Instructions for the task. Pictures stay out of the copy, which must hold exactly the lines from the one containing "Click the red" through the end of the material below.

────────────────────────────────────────

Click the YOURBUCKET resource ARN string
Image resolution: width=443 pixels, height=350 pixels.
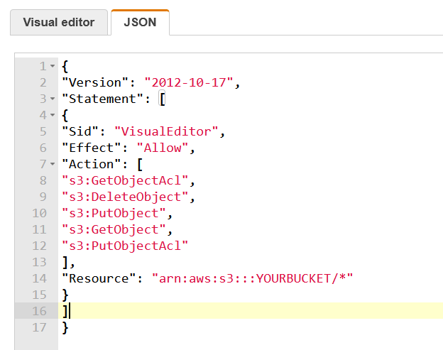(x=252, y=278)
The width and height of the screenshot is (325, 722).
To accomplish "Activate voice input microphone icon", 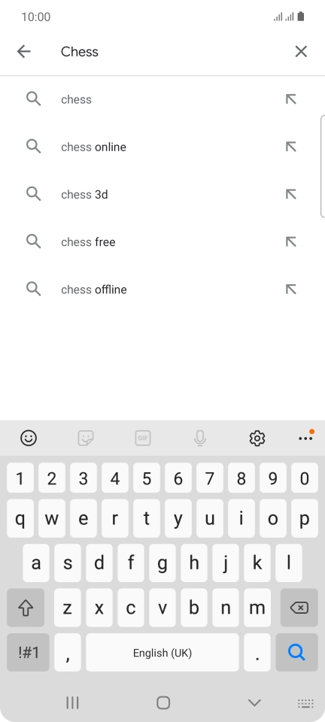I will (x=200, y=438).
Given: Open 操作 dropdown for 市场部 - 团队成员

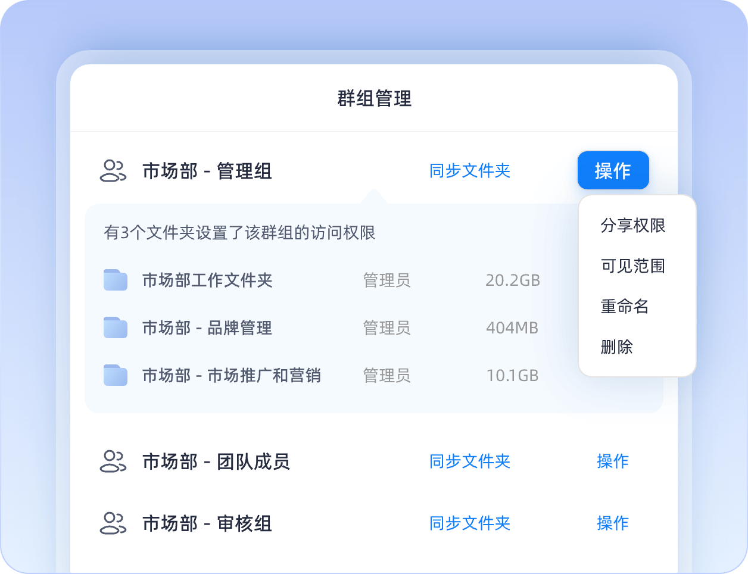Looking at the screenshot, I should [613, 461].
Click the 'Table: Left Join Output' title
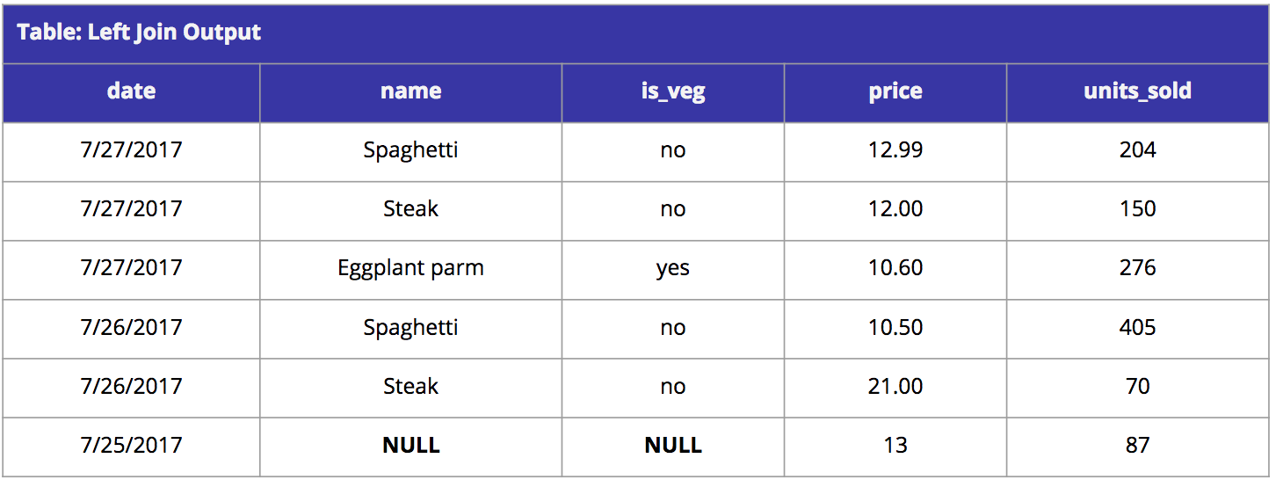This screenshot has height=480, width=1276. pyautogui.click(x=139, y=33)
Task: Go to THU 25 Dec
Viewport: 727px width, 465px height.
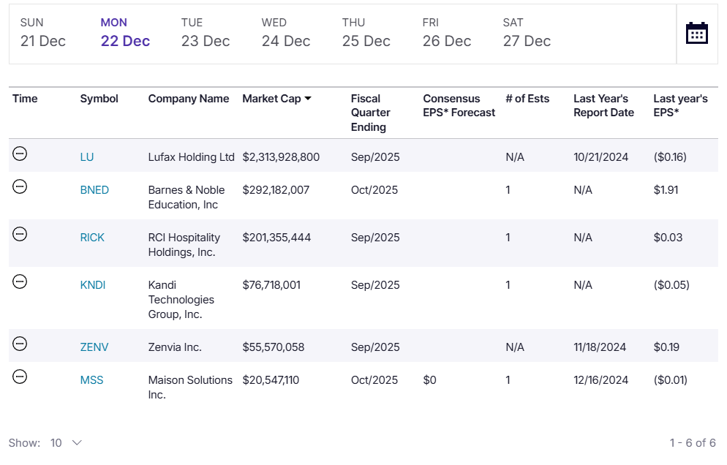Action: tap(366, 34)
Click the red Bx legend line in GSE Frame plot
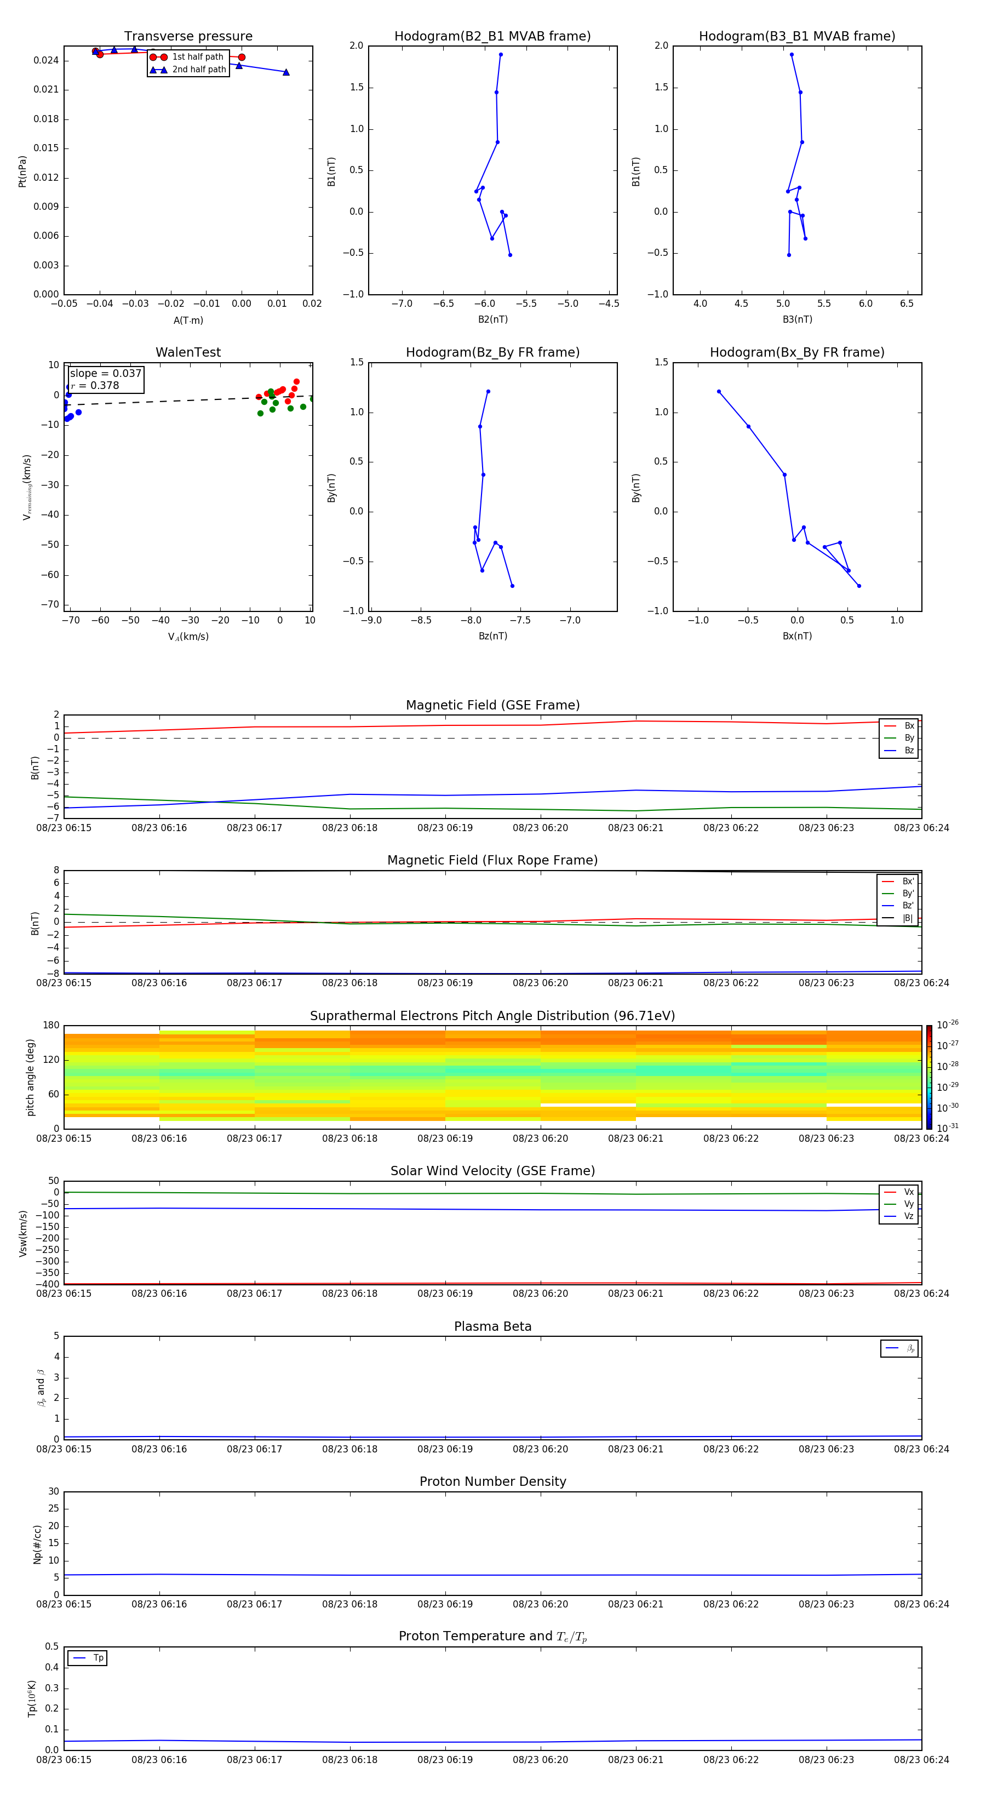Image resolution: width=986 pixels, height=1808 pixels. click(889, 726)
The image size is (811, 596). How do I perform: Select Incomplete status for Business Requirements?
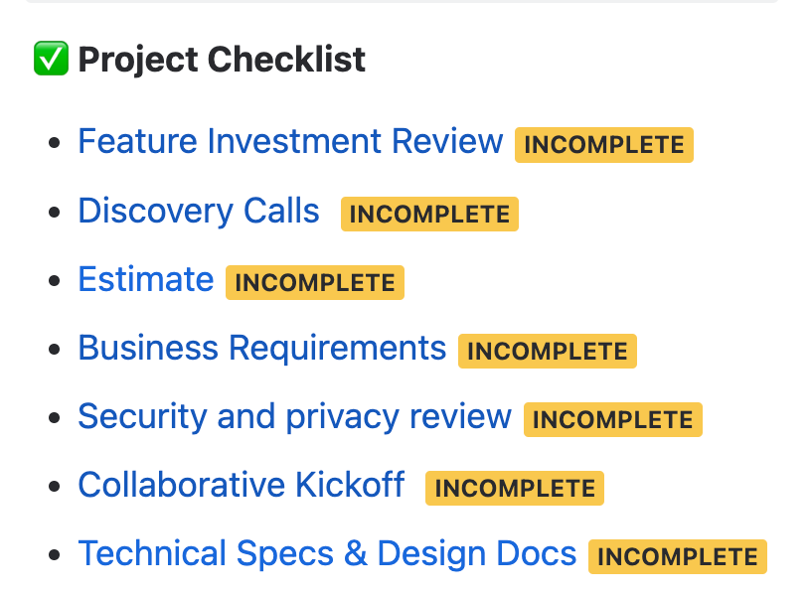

────────────────────────────────────────

Written reply.
Click the red Bx legend line in GSE Frame plot
Image resolution: width=986 pixels, height=1808 pixels. click(889, 726)
The image size is (811, 596). How do I perform: Select Incomplete status for Business Requirements?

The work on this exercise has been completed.